Thailand yang sudha lama menjadi sekutu AS menyatakan ketidaksenangan mereka tentang pernyataan Asisten Menteri Luar Negeri AS untuk Asia Timur Daniel Russel pada Senin (26/1) dengan memanggil perwakilan kuasa usaha AS Patrick Murphy ke Kementerian Luar Negeri di Bangkok.
ADVERTISEMENT
SCROLL TO CONTINUE WITH CONTENT
Seorang juru bicara Departemen Luar Negeri AS mengatakan Murphy menegaskan kembali seruan AS untuk politik yang lebih inklusif dan mengakhiri darurat militer.
Dia juga mengungkapkan harapan AS “bahwa kita akan meneruskan berdialog yang sedang berlangsung," kata juru bicara Jen Psaki pada konferensi pers.
Hubungan antara kedua negara itu mulai memburuk sejak kudeta militer Thailand pada Mei tahun lalu, dengan Washington membekukan bantuan dan membatalkan beberapa kerjasama keamanan.
Amerika Serikat juga membatalkan latihan militer Cobra Gold tahunan yang baisa dilakukan bersama Thailand, sekaligus membatasi ruang lingkup kerja sama pada bantuan kemanusiaan dan bantuan bencana.
Psaki mengatakan dia tidak mengetahui adanya perubahan tambahan lain.
Russel merupakan pejabat dengan level tertinggi AS yang datang mengunjungi Thailand sejak kudeta militer.

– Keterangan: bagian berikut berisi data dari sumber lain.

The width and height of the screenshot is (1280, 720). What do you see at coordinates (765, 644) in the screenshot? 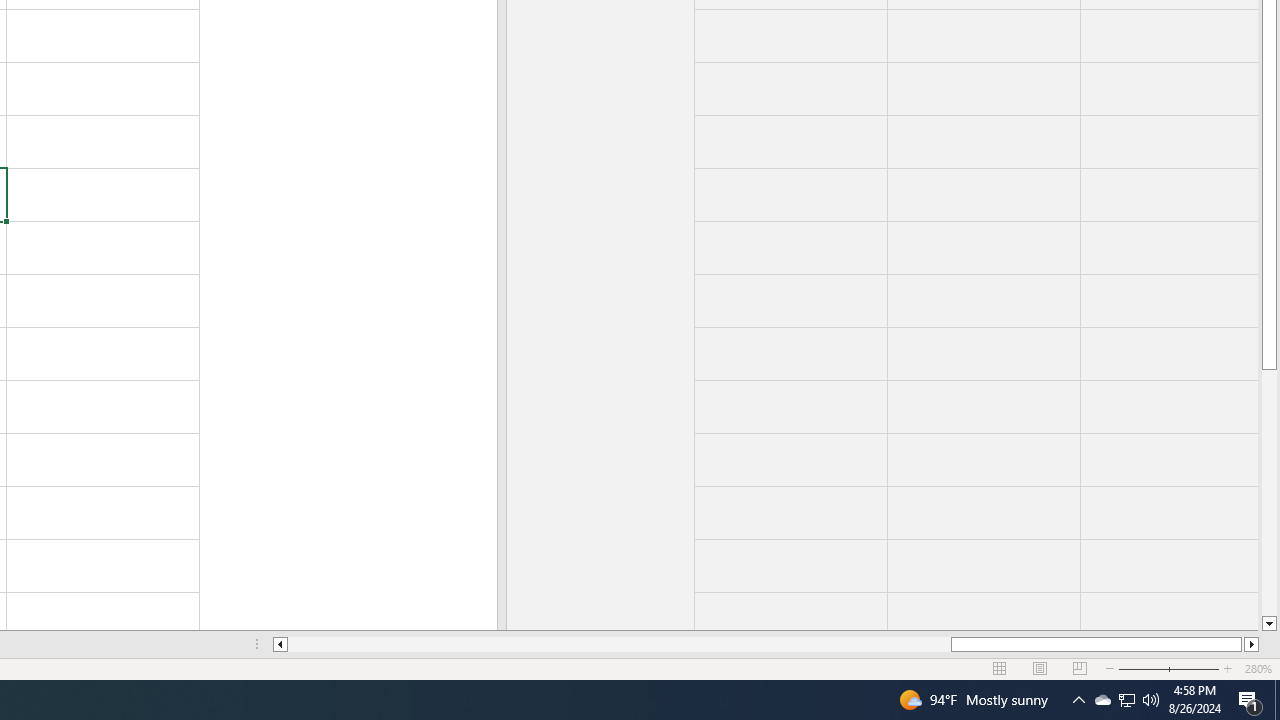
I see `'Class: NetUIScrollBar'` at bounding box center [765, 644].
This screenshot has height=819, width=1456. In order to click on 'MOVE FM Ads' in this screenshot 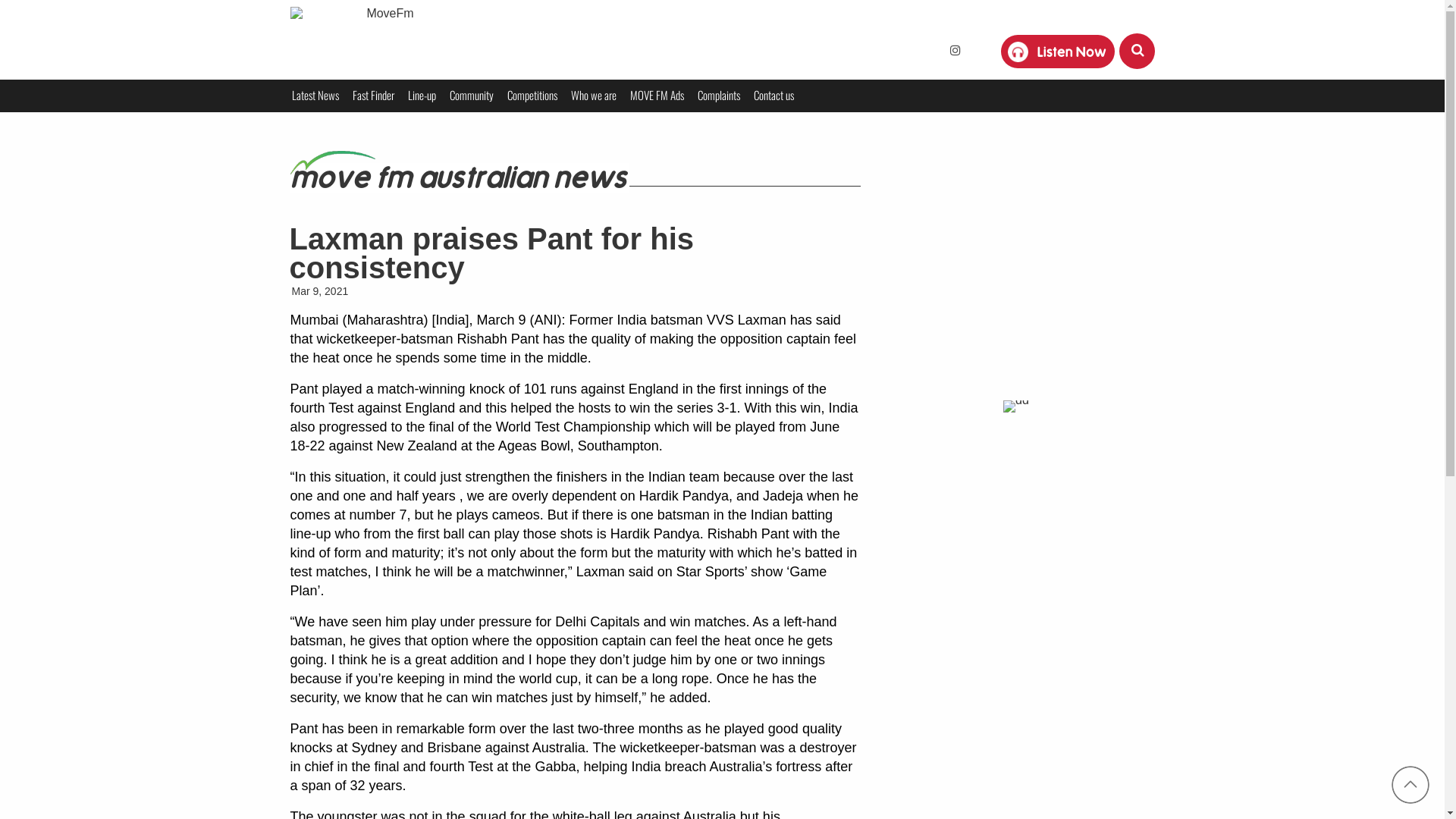, I will do `click(623, 96)`.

Komentarnya muncul beberapa hari setelah Perdana Menteri Yingluck Shinawatra digulingkan dan dilarang berpolitik selama lima tahun serta didakwa atas tuduhan kriminal atas skema pembelian beras.
Wakil Menteri Luar Negeri Thailand Don Pramudwinai, mengatakan kepada wartawan bahwa Thailand tidak setuju dengan Russel "berbicara tentang politik" dalam pidatonya di Universitas Chulalongkorn, Bangkok.
"Itu menyakiti banyak warga Thailand," katanya.
"Jika kita mematuhi dan mengangkat darurat militer dan menyebabkan masalah, bagaimana orang-orang yang meminta pencabutan darurat militer akan bertanggung jawab? Pada kenyataannya, warga Thailand bahkan tidak tahu ada darurat militer,” ia menambahkan.
Russel bertemu dengan perwakilan dari pemerintah militer, tetapi tidak bertemu dengan Perdana Menteri Prayuth Chan-ocha, yang memimpin kudeta.
Prayuth mengatakan kepada wartawan ia berharap komentar itu tidak akan mempengaruhi perdagangan bilateral, menambahkan bahwa hubungan ekonomi berjalan terus seperti biasa.
"Saya merasa sedih bahwa Amerika Serikat tidak mengerti alasan mengapa saya harus turun tangan dan tidak memahami cara kerja kita, meskipun kita telah menjadi sekutu dekat selama bertahun-tahun," kata Prayuth.
Pemerintah militer Thailand telah menjanjikan reformasi dan pada akhirnya nanti akan kembali ke pemerintahan yang demokratis, tapi banyak kritikus yang mengatakan militer telah menahan kebebasan berbicara.